UN Radio: US, UN Agree to Liberia General Approach
UN Radio: US, UN Agree to General Approach on
Liberian Issue: Annan
US, UN Agree to General Approach on Liberian Issue: Annan
Secretary-General Kofi Annan has said he is satisfied with the approach the United States is taking on the situation in Liberia and he said the United States and the United Nations have "more or less agreed to a general approach on the Liberian issue." The Secretary-General told reporters at a White House briefing that the understanding emerging now is for the Economic Community of West Africa States (ECOWAS) forces to send in a vanguard of about 1,000 to 1,500 troops. After that, he added, President Charles Taylor would leave Liberia:
"...and then the force will be strengthened, hopefully with US participation, and additional troops from the West African region. Eventually, UN Blue Helmets will be set up to stabilize the situation, along the lines that we've done in Sierra Leone, and once the situation is calmer and stabilized, the US would leave and the UN peacekeepers would carry on the operation."
While in Washington, the Secretary-General met with President Bush, a senior administration official and members of the House Committee on International Relations.
Great Humanitarian Needs Persist in Monrovia, Liberia
Although a relative calm has prevailed in Liberia for nearly a week, UN and non-governmental agencies are still confronted with great humanitarian needs in and around the capital, Monrovia. Aid agencies report that many internally displaced persons continue to suffer from shortages of food, clean water and basic health services. The World Food Programme, non-governmental organisations and Liberian officials have carried out preliminary assessments and begun distributing food to some of the more than 180-thousand Monrovians in need of food aid. A 7-member team from the UN food agency (WFP), UNICEF and the Office for the Coordination of Humanitarian Affairs (OCHA), has arrived in Liberia to assess the humanitarian situation.

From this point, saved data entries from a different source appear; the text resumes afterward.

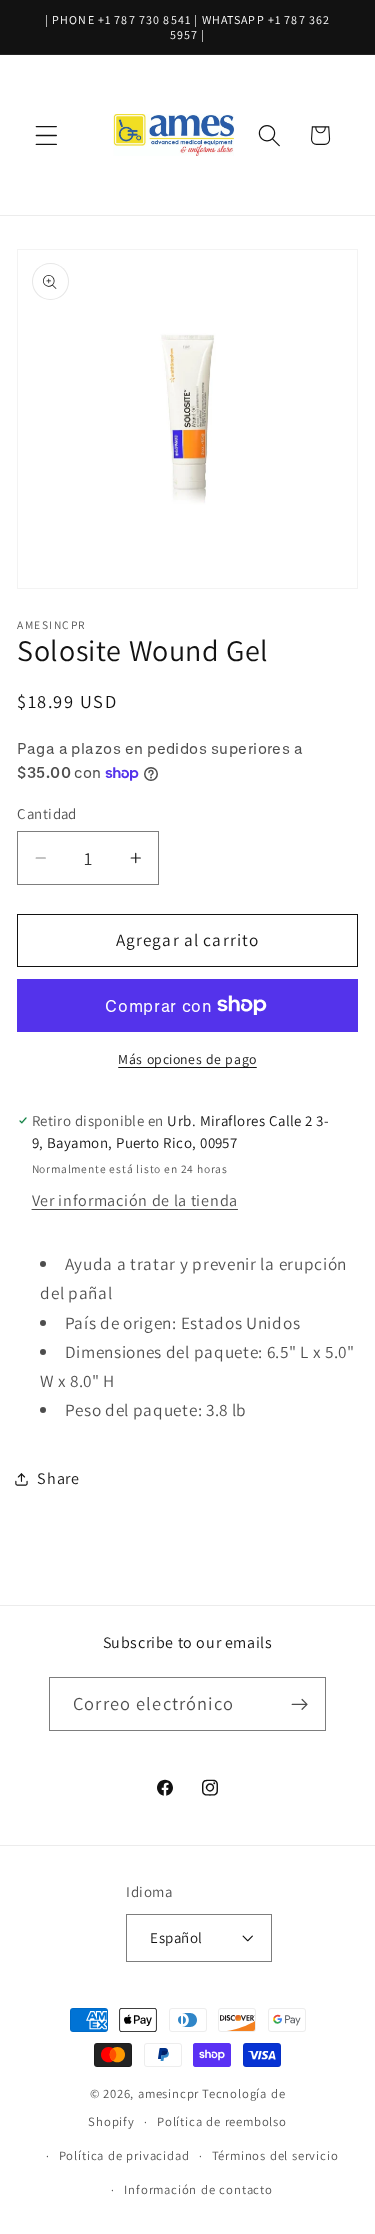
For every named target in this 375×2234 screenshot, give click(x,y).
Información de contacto (198, 2189)
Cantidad (47, 813)
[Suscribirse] (299, 1704)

WHO Calls for Widespread Free Access to Anti-TB Drugs
The UN health agency (WHO) has called for free anti-TB drugs and quality care to be made available to people living with HIV. The World Health Organization also called for renewed efforts to increase access to anti-retrovirals in developing countries. The director of WHO's Stop TB Department Dr. Mario Raviglione tells UN Radio the drugs are needed to stem the expanding TB epidemic:
"Simply because we see in the African continent an increasing trend of tuberculosis associated with HIV: a trend that essentially tripled or quadrupled in some countries the number of TB cases during the last decade. And so we think that this cannot continue."

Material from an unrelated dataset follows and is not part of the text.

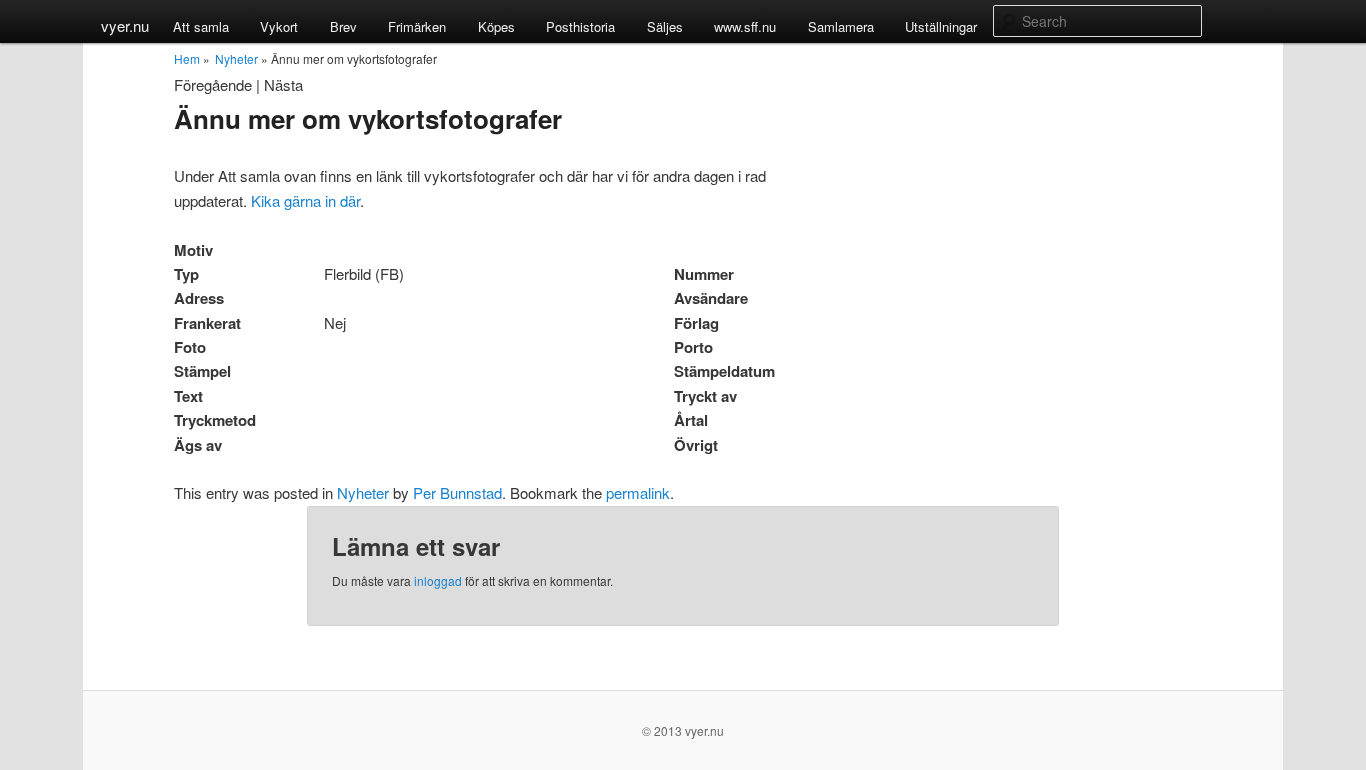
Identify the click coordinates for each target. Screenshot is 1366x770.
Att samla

Dr. Raviglione says access should not be limited to just 20 or 30 per cent of the TB cases in Africa having adequate drugs.
UN Agency for Palestinian Refugees Running Out of Funds: Hansen
The UN agency assisting Palestinian refugees in the West Bank and Gaza (UNRWA), has warned that it would be forced to make drastic cuts to the food, housing and educational aid it provides. Head of the UN relief and works agency Peter Hansen says UNRWA has not received any monies from its appeal for $102 million to continue its emergency work for the second half of this year. As of now he adds, the agency has only received pledges of $3 million.
"We are now down to half of the food distributions that we were planning and we will get down to it again this year at best. And mind you this is in a situation where we have malnutrition, where the food situation has been getting worse rather than getting better."
Hansen says the sharp drop in aid would force the agency to cancel plans to rebuild more than a thousand housing units destroyed in fighting in the West Bank and Gaza.
UNHCR Concerned about Spontaneous Return Movements of Iraqi Refugees
The UN refugee agency
(UNHCR) wants to see Iraqi refugees desperate to return home
from their camps in Iran, go back to their country in a
coordinated manner.
UNHCR Spokesman Peter Kessler says
as a result, the agency has planned some small-scale
facilitated return movements:
" We are concerned that spontaneous return movements like the crossings we are seeing at Shalamsha, mean that Iraqis are going back to uncertain situations. Our message to Iraqi refugees in the neighbouring countries and worldwide is to be patient. We do plan to start some small scale return movements over the next week."
Kessler says the security situation and lack of essential services precludes larger scale returns for the time being.